Extending our Influence

Those of us who live in beautiful blue bubbles have a challenge: our elected officials mostly vote as we want them to. So we call their offices and leave messages asking them to do what they plan to do anyway. Sometimes we have stories to bolster their rhetoric, but we don’t have to educate them about most issues. Thus it would be easy for us to ignore the news and lull ourselves to sleep.

A wise older person raised this conundrum at a recent meeting, and it jarred me a bit. Since then, one idea for extending our influence has come to my mind, and perhaps you’ll have others. My idea is called the Friends and Family Plan. I’m unusual in that I don’t have family scattered around the country (or the world) that I might influence, but I know that most of you do. I do have friends here and there, but they mostly share my bubble.
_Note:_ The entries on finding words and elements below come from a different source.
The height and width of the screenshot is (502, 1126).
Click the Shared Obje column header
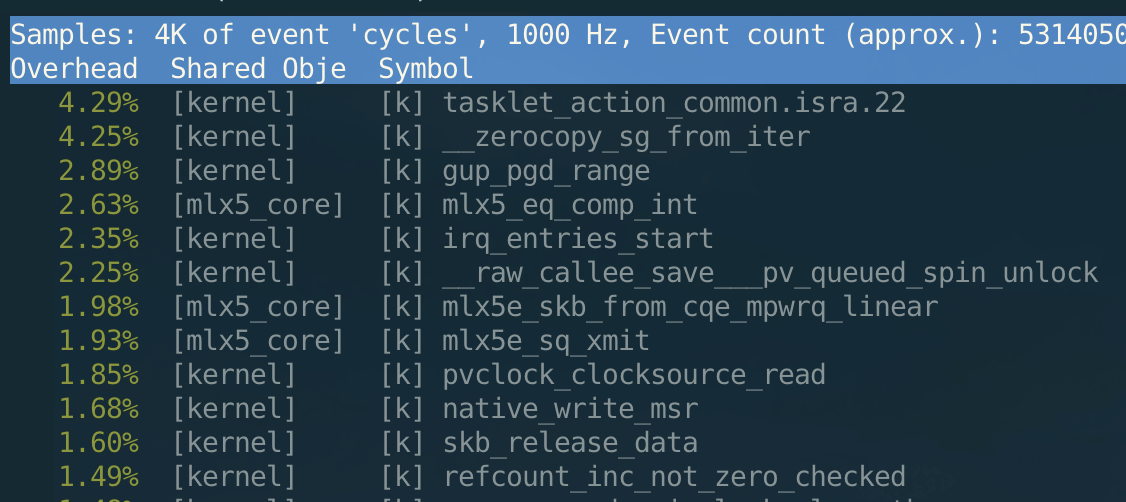(x=258, y=69)
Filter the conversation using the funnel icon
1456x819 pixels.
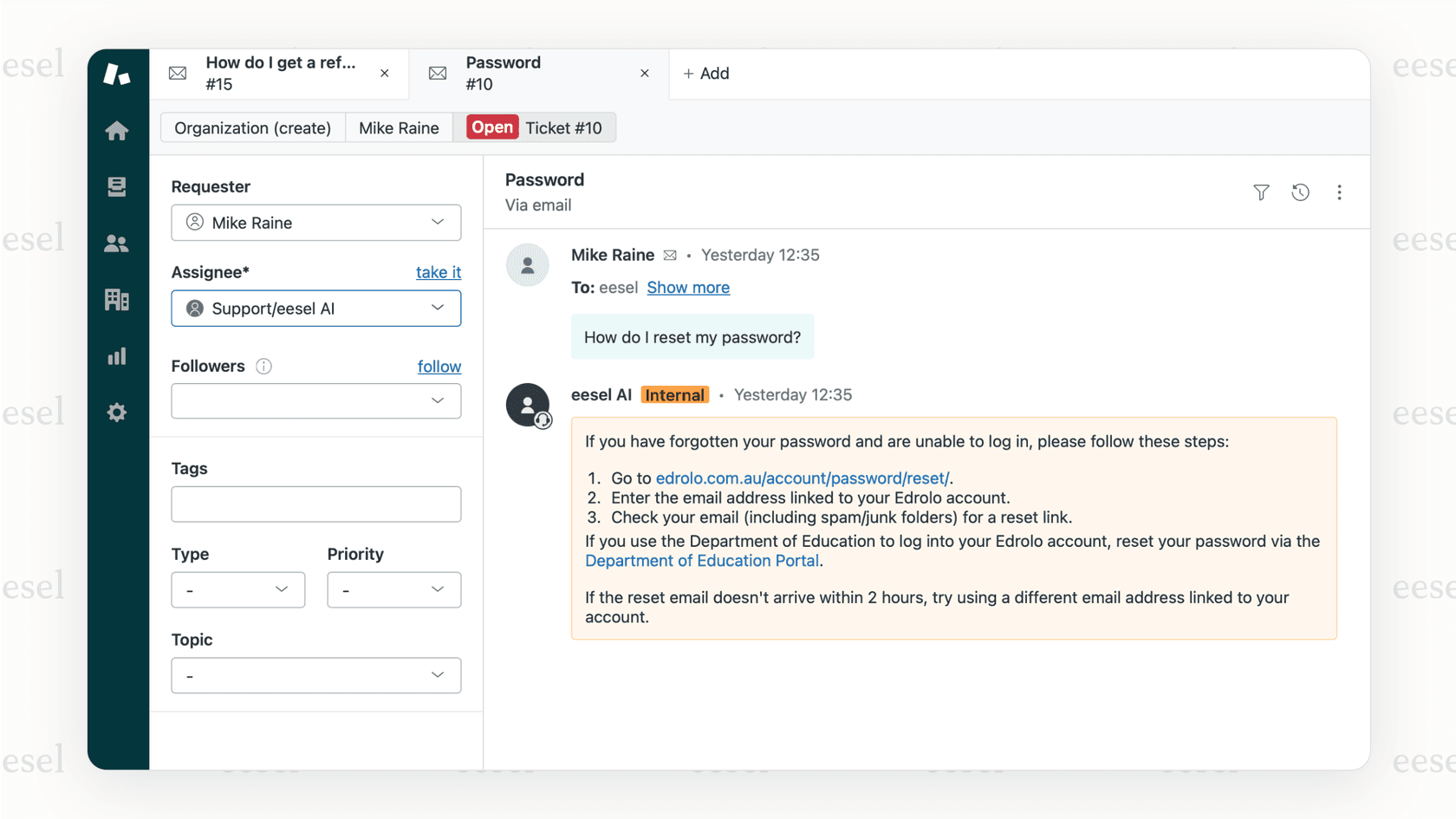[1261, 192]
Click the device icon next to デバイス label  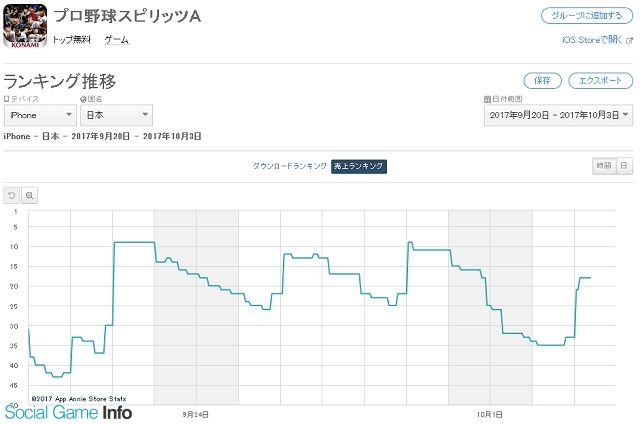click(6, 99)
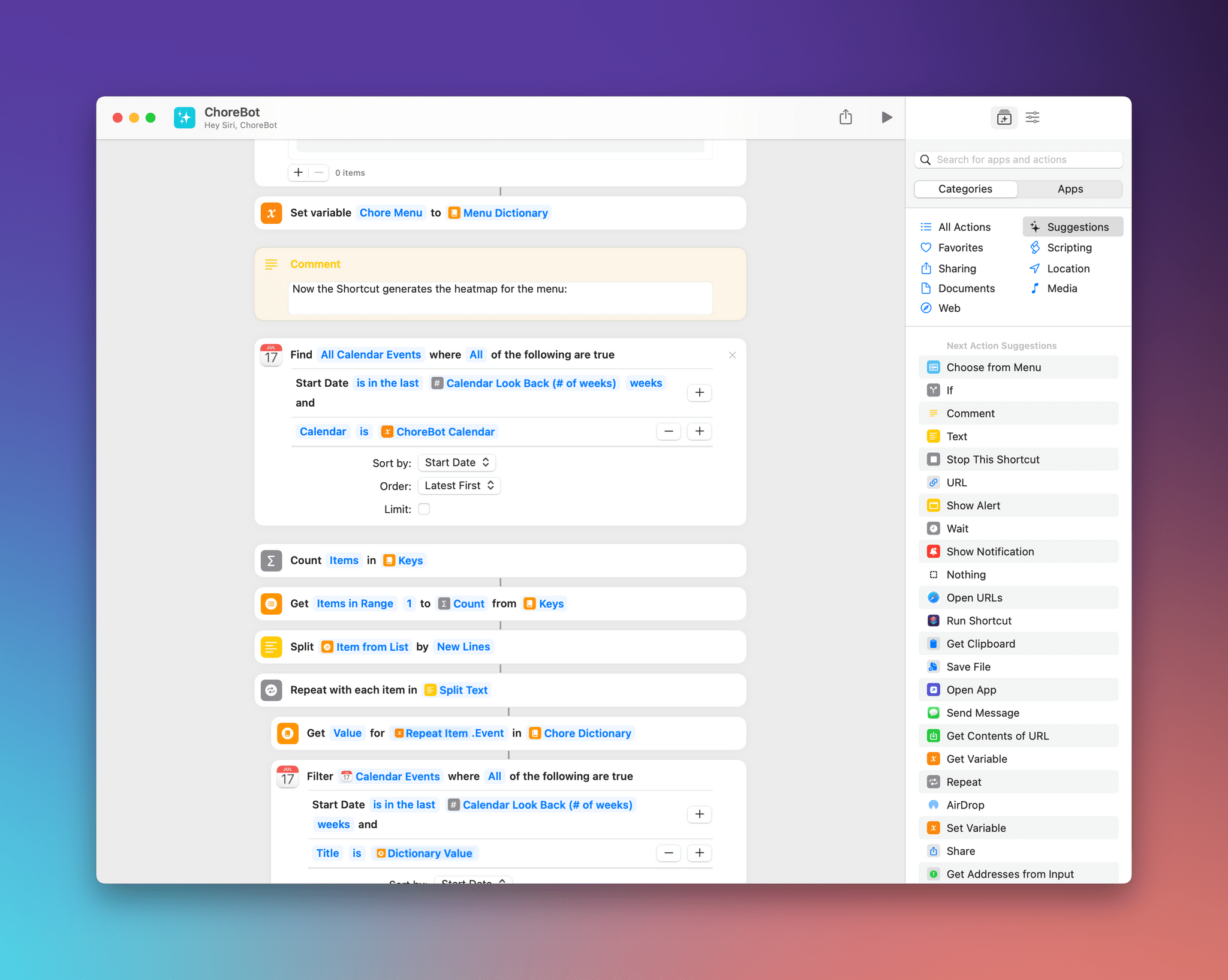This screenshot has width=1228, height=980.
Task: Switch to the Apps tab in sidebar
Action: click(1069, 189)
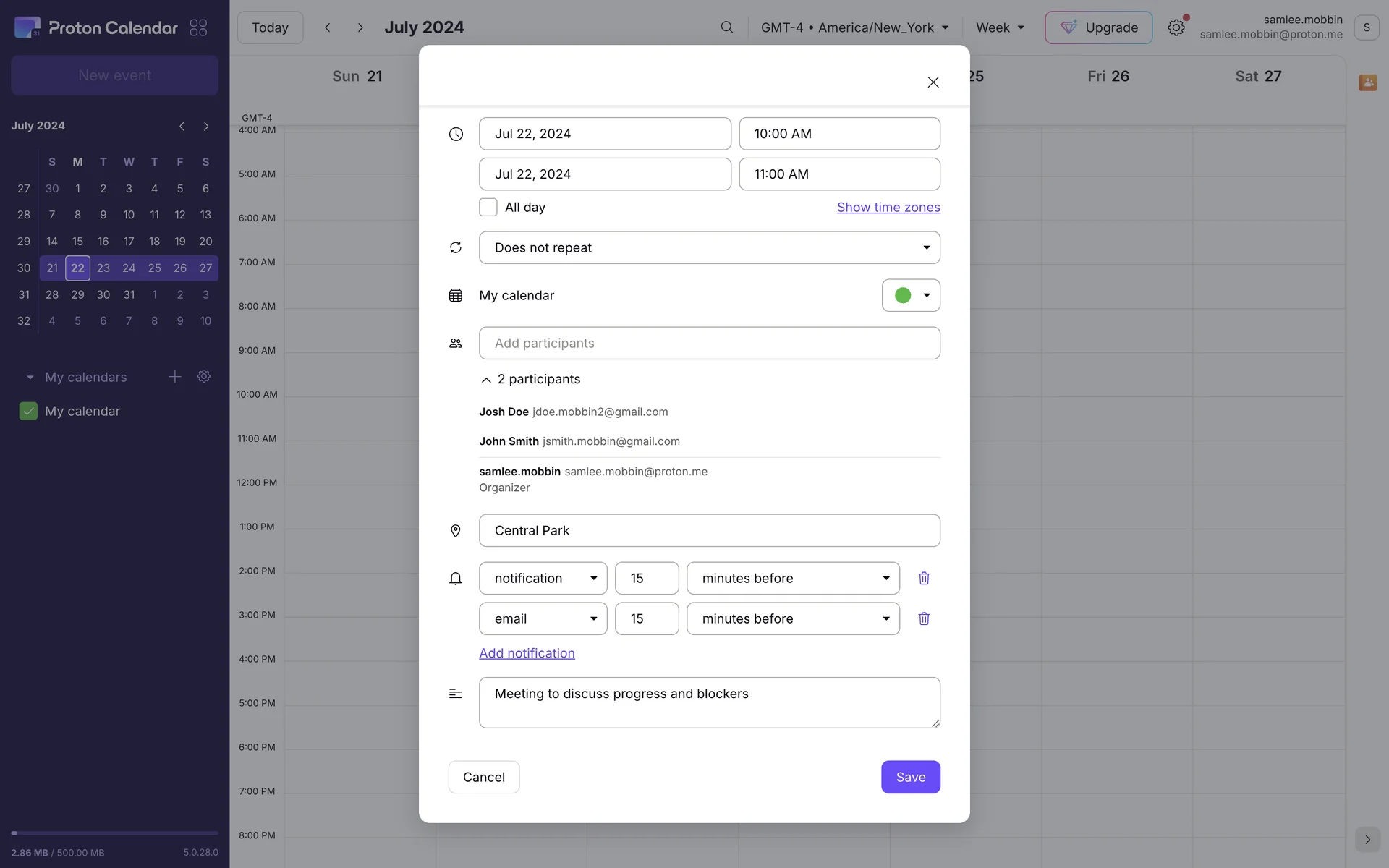
Task: Open My calendars settings gear
Action: [x=204, y=377]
But what if we bravely explored ways to share our political concerns with people who tilt in some direction other than ours?

I’m not encouraging you to wreck the family, but younger people simply lack our “extensive experience,” hence they might be forming political judgements on “inadequate information.” Social scientists have learned that information, per se, doesn’t play a major role in changing minds, but stories do (and stories sneakily impart information). We old folks certainly have stories, but younger people have some remarkable stories, too. Perhaps these stories can begin to build the bridges we need.

I have a bright pink T-shirt boasting of my fondness for Planned Parenthood with the message: “I Won’t Go Back!” My only abortion story doesn’t involve me, but I certainly have other stories that surprise younger people. I was thrilled by the Womxn’s March in Seattle because the people marching were of all ages, races, and concerns. But as large as that march was nationwide (and worldwide), there were still people staying home who didn’t understand the need for it.

Let’s tell kids, grandkids, nieces, nephews, cousins and friends outside our blue bubble why we marched. Keep knitting pink pussycats to give away. Use up all the pink yarn until we have to take shopping trips abroad to find more! Tell stories from our lives that have led us to  support marriage equality, transgender rights, Black Lives Matter? Why does the rhetoric coming out of state legislatures and from Congress scare the daylights out of us.

I suspect that I’m preaching to the choir here, but if you’ve been hesitant to talk politics with people outside the bubble, just share stories, share feelings. Don’t push, but do share. And let me know what else you suggest.